Вот только темнота комнату наполняет, солнце практически скрылось уже за горизонтом, и Кларисса с колен брата поднимается, на сердце тяжесть чувствуя. Там, по ту сторону еще не созданного портала, ее ожидает неизвестность. Там Валентин, что цепким взглядом выловит любое изменение в поведении брата и сестры; там ложь кругом, и предательство; и брат ее, что слишком непредсказуем, но сейчас она верит лишь, что произошедшее в этом доме тенью последует за ними, не окажется лишь фантазией ее разума израненного.
- Нам пора. Валентин не узнает о том, что сегодня произошло.
И Кларисса понимает, что задержись они еще немного, и их отсутствие станет заметным, и вопросы последуют ненужные, на которые ответ найти будет сложно правдивый, достоверный. Охотница лишь отвернется, стило доставая, да в портал шагнет первой, в комнате брата оказавшись.
Реальность дерьмовая, уже ставшая такой невыносимой; но Кларисса обернется, брату улыбнется, подмигнет, и в новый портал шагнет, за собой его закрывая. Лишь тогда она выдохнет, беглым взглядом помещение оглядит, убеждаясь, что одна, и никто не дожидается ее в тени.
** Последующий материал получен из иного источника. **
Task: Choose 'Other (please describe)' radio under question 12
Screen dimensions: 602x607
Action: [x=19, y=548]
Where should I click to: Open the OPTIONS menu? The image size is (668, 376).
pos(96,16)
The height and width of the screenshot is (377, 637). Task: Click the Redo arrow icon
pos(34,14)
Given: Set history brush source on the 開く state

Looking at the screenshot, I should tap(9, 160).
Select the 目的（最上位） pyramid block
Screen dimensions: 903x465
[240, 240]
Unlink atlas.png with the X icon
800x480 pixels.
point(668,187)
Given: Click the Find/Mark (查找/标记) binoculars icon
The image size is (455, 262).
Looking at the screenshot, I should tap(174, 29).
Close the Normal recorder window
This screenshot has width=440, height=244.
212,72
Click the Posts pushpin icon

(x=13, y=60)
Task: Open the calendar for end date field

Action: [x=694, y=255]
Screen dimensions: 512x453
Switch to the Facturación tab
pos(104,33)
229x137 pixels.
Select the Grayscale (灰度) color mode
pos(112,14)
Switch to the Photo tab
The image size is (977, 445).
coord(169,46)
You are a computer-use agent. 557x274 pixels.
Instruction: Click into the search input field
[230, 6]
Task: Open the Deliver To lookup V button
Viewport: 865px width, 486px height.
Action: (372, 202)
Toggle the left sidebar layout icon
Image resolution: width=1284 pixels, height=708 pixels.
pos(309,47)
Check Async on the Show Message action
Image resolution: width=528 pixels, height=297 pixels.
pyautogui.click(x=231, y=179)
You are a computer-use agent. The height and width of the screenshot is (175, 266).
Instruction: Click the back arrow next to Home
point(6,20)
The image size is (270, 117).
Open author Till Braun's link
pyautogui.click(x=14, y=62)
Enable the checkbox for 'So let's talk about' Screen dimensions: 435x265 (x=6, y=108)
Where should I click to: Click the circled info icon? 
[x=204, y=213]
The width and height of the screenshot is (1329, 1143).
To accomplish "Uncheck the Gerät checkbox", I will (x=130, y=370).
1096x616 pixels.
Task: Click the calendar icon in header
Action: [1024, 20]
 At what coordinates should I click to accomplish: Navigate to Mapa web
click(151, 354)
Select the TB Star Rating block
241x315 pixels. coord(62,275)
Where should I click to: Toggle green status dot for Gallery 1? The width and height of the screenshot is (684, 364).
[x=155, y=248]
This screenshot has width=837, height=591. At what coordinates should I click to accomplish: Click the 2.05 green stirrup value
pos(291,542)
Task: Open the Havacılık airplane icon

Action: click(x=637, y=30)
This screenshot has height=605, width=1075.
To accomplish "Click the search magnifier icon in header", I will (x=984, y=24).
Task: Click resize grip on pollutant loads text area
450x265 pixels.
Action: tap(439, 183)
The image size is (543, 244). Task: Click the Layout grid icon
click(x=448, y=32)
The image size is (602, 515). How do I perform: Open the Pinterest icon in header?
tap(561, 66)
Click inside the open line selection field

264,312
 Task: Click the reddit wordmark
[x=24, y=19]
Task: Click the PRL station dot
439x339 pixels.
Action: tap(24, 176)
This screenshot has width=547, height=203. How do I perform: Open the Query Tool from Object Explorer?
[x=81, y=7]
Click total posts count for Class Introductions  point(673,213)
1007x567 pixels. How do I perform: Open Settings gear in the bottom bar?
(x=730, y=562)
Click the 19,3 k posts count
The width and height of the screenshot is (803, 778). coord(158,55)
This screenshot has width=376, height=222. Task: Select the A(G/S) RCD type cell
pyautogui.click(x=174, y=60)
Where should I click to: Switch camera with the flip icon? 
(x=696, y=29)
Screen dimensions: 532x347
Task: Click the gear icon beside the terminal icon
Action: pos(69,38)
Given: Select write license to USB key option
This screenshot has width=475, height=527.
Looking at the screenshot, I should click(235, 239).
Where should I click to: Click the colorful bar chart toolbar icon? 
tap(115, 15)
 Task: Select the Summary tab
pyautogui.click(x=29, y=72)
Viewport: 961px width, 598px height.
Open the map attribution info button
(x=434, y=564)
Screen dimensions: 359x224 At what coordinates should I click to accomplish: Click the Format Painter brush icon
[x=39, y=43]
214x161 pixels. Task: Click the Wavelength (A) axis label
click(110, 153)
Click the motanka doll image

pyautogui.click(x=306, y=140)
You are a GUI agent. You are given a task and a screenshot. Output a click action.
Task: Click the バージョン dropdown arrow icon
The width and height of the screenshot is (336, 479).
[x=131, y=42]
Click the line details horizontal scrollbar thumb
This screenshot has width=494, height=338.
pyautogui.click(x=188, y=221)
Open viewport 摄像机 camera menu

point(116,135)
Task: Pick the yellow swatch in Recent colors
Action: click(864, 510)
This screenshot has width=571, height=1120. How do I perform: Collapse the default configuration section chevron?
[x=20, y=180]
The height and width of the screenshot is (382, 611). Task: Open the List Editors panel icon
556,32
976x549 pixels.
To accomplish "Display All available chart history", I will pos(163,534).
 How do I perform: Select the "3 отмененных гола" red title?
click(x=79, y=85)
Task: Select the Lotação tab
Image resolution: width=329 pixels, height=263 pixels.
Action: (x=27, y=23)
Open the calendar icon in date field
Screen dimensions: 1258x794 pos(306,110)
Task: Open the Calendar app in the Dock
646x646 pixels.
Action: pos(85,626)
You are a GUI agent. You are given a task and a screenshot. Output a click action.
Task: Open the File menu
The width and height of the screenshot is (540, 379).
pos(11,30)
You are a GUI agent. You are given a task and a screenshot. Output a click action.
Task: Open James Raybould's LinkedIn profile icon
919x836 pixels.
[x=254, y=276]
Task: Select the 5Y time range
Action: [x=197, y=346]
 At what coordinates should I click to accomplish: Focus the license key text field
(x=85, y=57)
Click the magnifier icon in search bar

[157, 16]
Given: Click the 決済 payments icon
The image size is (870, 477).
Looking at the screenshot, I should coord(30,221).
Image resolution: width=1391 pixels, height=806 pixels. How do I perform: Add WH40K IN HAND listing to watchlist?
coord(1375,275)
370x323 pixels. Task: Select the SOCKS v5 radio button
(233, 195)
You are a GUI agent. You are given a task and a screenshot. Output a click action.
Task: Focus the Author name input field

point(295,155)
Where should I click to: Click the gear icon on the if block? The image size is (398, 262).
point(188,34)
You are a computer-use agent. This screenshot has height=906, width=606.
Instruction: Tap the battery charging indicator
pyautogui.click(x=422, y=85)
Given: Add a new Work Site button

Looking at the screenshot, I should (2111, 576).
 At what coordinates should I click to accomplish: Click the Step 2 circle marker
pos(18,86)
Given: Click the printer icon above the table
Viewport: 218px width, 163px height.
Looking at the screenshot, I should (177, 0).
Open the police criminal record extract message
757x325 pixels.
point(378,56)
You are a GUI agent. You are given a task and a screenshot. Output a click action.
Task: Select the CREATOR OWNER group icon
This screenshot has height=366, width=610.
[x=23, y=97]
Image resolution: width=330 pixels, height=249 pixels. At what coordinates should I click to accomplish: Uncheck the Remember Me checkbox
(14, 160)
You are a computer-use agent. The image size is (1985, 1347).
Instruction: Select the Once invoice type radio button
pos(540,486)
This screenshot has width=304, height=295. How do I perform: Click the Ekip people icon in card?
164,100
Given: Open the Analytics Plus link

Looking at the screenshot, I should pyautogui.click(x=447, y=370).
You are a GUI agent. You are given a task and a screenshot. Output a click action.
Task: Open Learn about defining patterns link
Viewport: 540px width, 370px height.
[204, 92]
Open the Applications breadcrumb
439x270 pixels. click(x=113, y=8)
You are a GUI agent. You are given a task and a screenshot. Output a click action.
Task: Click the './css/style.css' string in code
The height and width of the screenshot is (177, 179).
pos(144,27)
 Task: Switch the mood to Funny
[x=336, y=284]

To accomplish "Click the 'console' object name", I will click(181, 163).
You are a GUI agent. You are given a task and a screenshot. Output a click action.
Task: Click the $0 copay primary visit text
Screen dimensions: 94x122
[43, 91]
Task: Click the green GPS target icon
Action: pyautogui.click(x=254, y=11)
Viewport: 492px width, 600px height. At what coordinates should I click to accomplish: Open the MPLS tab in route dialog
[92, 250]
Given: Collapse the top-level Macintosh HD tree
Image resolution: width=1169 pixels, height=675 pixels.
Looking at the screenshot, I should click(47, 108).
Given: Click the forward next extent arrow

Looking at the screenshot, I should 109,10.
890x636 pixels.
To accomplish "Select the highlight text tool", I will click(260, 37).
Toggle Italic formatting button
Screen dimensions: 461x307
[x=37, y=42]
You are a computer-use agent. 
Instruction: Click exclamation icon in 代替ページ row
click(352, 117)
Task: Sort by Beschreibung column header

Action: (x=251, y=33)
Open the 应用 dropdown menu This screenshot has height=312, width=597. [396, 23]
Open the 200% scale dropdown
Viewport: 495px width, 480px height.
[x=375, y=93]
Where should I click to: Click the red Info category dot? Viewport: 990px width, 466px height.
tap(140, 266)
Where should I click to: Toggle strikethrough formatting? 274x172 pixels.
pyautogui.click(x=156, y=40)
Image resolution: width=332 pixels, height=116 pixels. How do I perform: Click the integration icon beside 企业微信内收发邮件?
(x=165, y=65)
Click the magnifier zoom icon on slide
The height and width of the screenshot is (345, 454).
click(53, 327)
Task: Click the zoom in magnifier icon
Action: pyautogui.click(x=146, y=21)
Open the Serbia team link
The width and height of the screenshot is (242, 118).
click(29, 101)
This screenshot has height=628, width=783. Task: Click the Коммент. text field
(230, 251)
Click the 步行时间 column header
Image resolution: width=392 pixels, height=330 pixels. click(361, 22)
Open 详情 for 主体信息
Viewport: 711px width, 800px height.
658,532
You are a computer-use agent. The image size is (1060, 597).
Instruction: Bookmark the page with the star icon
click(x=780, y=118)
Моргенштерн душ холодный примет, с неохотой прикосновения брата смывая, да только сияние счастливое из глаз не убрать, оно выдает ее с головой, и Клариссе ничего не останется, как продолжить лжи своей следовать, о мифическом парне рассказывать, да охотнику тому все так же улыбаться.
Она на ужине напротив брата сядет, ногой под столом его ноги едва коснется, да только взгляд на него не переведет, с мнимым интересом отца слушая, и в нужных местах комментарии вставляя.
Она над шуткой охотника фальшиво рассмеется, но взглядом за братом проследит, когда на следующий день его увидит. Ее желание оказаться возле него нестерпимым становится, но Клэри понимает, что не сможет в открытую начать интерес к нему проявлять, ибо слишком много вопросов это вызовет, подозрений ненужных.
Она отчет на собрании слушает, брови хмурит, с деланным интересом головой едва заметно кивает, словно подтверждает слово каждое; а сама изнутри в пламени сгорает, кончиками пальцев едва уловимо его руки касаясь, чувствуя, как горит кожа в тех местах, где с его пальцами соприкасается; дыхание задерживает, чтобы не позволить сердцу ритм ускорить, да выдать ее с головой. Она едва заметно чуть в сторону сместится, пальцы его со своими на мгновение переплетет невесомо, да тут же вперед выступит, сама себя отвлекая вопросом, который докладчику задаст.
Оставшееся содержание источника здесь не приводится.